**Activities:**
**1.** Quote the Tieman H. Dippel Jr. biography word for word, starting at "Tieman H. Dippel" and ending at "1987 and 2012.".
**2.** Extend the Tieman H. Dippel Jr. biography below, picking up right after its final sentence.

**Reading text:**
<<<<

American civic leader, businessman (born 1945)

Tieman H. Dippel Jr. (born 1945) is an American civic leader, businessman, attorney, and author. He has served in the University of Texas system, the Texas Chamber of Commerce, Blue Cross Blue Shield, as director in the Federal Reserve Bank of Dallas, and many other institutions; in addition to founding the Texas Lyceum. He is known for his book series and philosophic concept, The Language of Conscience, published between 1987 and 2012.

==Early life and education==
Dippel was born in Brenham, Texas. His father was a Washington County sheriff, and his mother was a local civic activist. He graduated from the University of Texas in Austin's McCombs School of Business in 1968, with a bachelor's degree in business administration. He also holds an Associate of Arts degree from Blinn College and a Juris Doctor from the University of Texas School of Law.

==Career==
After graduating from college, Dippel enlisted in the U.S. Navy for several years, where he achieved the rank of lieutenant commander in the Navy Reserve. In March 1972 he began to serve as president at the Farmers National Bank (later Brenham Bancshares) in Brenham, Texas.

>>>>

**Dataset excerpt:**

<<<<

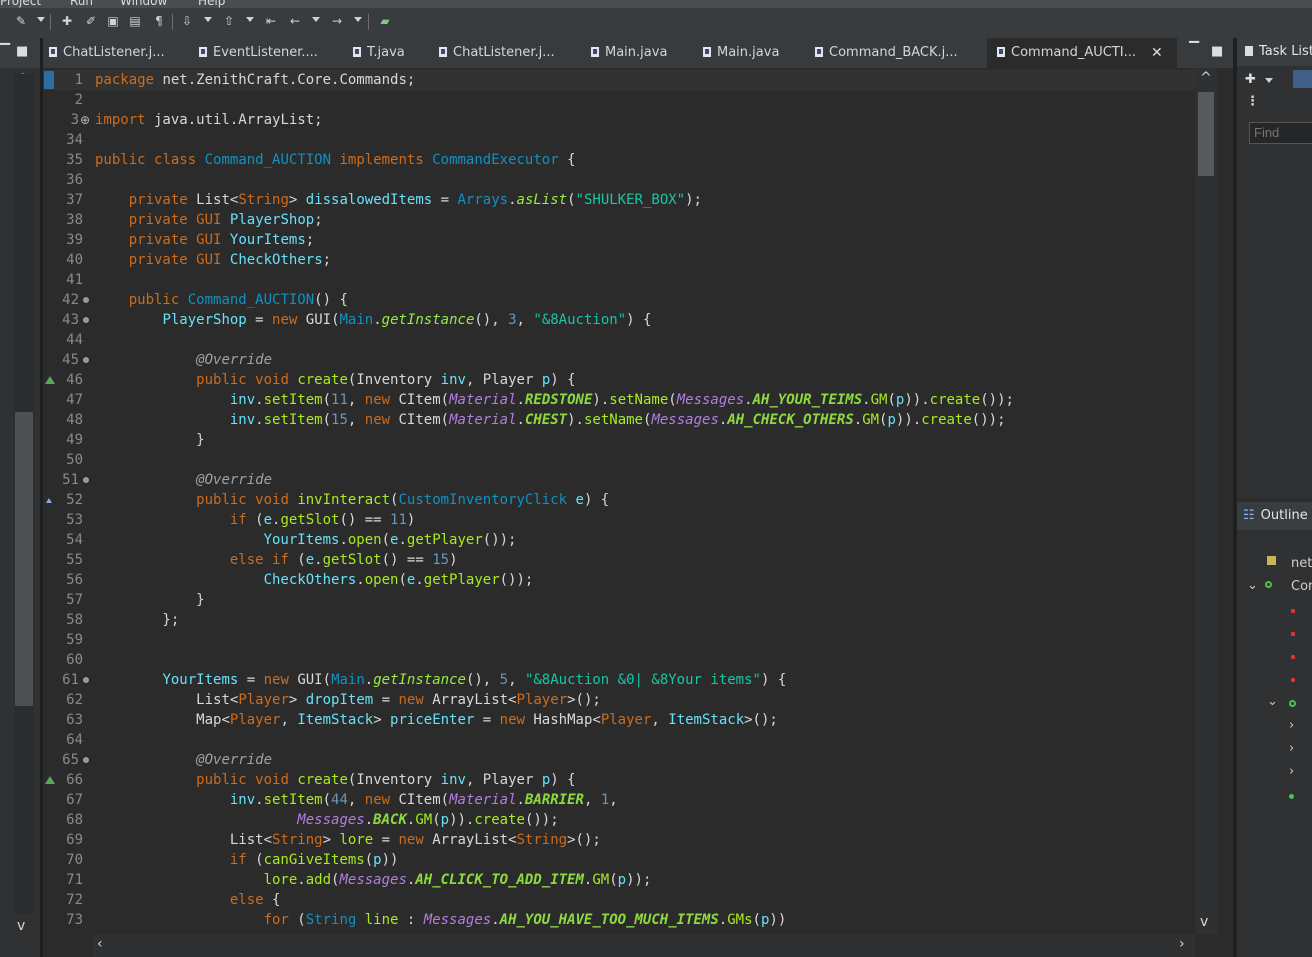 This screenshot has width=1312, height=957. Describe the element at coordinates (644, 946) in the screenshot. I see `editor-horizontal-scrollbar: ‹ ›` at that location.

>>>>

**Solved problems:**
**1.**
Tieman H. Dippel Jr. (born 1945) is an American civic leader, businessman, attorney, and author. He has served in the University of Texas system, the Texas Chamber of Commerce, Blue Cross Blue Shield, as director in the Federal Reserve Bank of Dallas, and many other institutions; in addition to founding the Texas Lyceum. He is known for his book series and philosophic concept, The Language of Conscience, published between 1987 and 2012.

**2.**
In the 1980s, he served as the chairman of Texans for Quality Education, and lobbied the Texas Legislature on behalf of the Texas Commission on the Arts and Humanities, to more than double funding for the arts. He was president of the East Texas Chamber of Commerce, before becoming president of the Texas State Chamber of Commerce for a year. Dippel also served on the development board of University of Texas Health Science Center, and served on the University of Texas's Centennial Commission (Commission of 125). He was the founding president and chairman of the Texas Lyceum in 1980, whose goal is to "identify and develop the next generation of top leadership in the State of Texas."

In 1989 he became a director at Blue Cross Blue Shield of Texas, where he served as chairman of the finance committee, and from 1992-1997 he served as a director at the Federal Reserve Bank of Dallas. In 2014 he was inducted in the Texas Bankers Hall of Fame.

Texas Business magazine named Dippel in 1987 as one of the "20 Most Powerful Texans".

==Publications==
Dippel has written six books in The Language of Conscience series:

- The New Legacy: Thoughts on Politics, Family, and Power (1987)
- The Language of Conscience: (2003)
- Understanding Enlightened Conservatism (2007)
- Instilling Values in Transcending Generations (2008)
- The Essentials of The Language of Conscience (2010)
- The Wisdom of Generations (2012)

The Wisdom of Generations won a Montaigne Medal Award in 2016; it previously had won the Bronze Award for Philosophy in ForeWord Magazine. The Language of Conscience was translated and published by the Press of the Central Party School of the Chinese Communist Party, as a discussion of Western ethics, morality, and cultural values.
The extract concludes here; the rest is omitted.